I could not explain to the Emily’s List woman that the issue at hand is religious freedom, not contraception, and that not buying something for somebody is not the same as restricting their ability to get that product–especially not in the case of contraception, which is readily and inexpensively available.

I don’t think I could have said anything to change her mind, but for what it is worth, former congressman Ron Paul nails what I was trying to say (hat tip to Kathryn Lopez who spotted Paul’s article):

Forcing Hobby Lobby to pay for abortion services is especially offensive because Hobby Lobby’s owners consider abortion a form of murder. Those who, like me, agree that abortion is an act of violence against an innocent person, will side with Hobby Lobby.

However, this case is not about the legality of abortion. It is about whether someone can have a “right” to force someone else to provide him with a good or service.

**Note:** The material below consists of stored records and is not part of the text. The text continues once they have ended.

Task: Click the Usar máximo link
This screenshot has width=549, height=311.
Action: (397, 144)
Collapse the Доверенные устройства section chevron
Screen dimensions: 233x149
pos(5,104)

Therefore, even those who support legal abortion should at least support a business’s right to choose to not subsidize it. …

The hypothetical example above shows just how radical and dangerous are arguments in support of the Obamacare abortion and contraception mandate. If Hobby Lobby loses, the US Supreme Court will have endorsed the idea that the federal government can force individuals to violate their most sacred religious principles to satisfy any government demands. The central question of the Hobby Lobby case, then, is whether religious liberty will continue to be meaningful in this country.

For what good is a religious liberty that protects your rights to attend a worship service, but allows the government to force you to live in opposition to the values preached at those services? This is why all supporters of liberty and limited government—regardless of their views on the morality of contraception—should be on the side of Hobby Lobby.

The left will not be persuaded by logic. There are two reasons for this: one, the contraception “issue” is so valuable to them; by erroneously characterizing the issue as one about contraception and portraying Republicans as coming after contraception, they frighten many women.

Second, as Jonah Goldberg points out it is the left that is the aggressor in the culture war. The left cannot agree to live and let live: they must impose their views and values, even if religious liberty is trampled upon.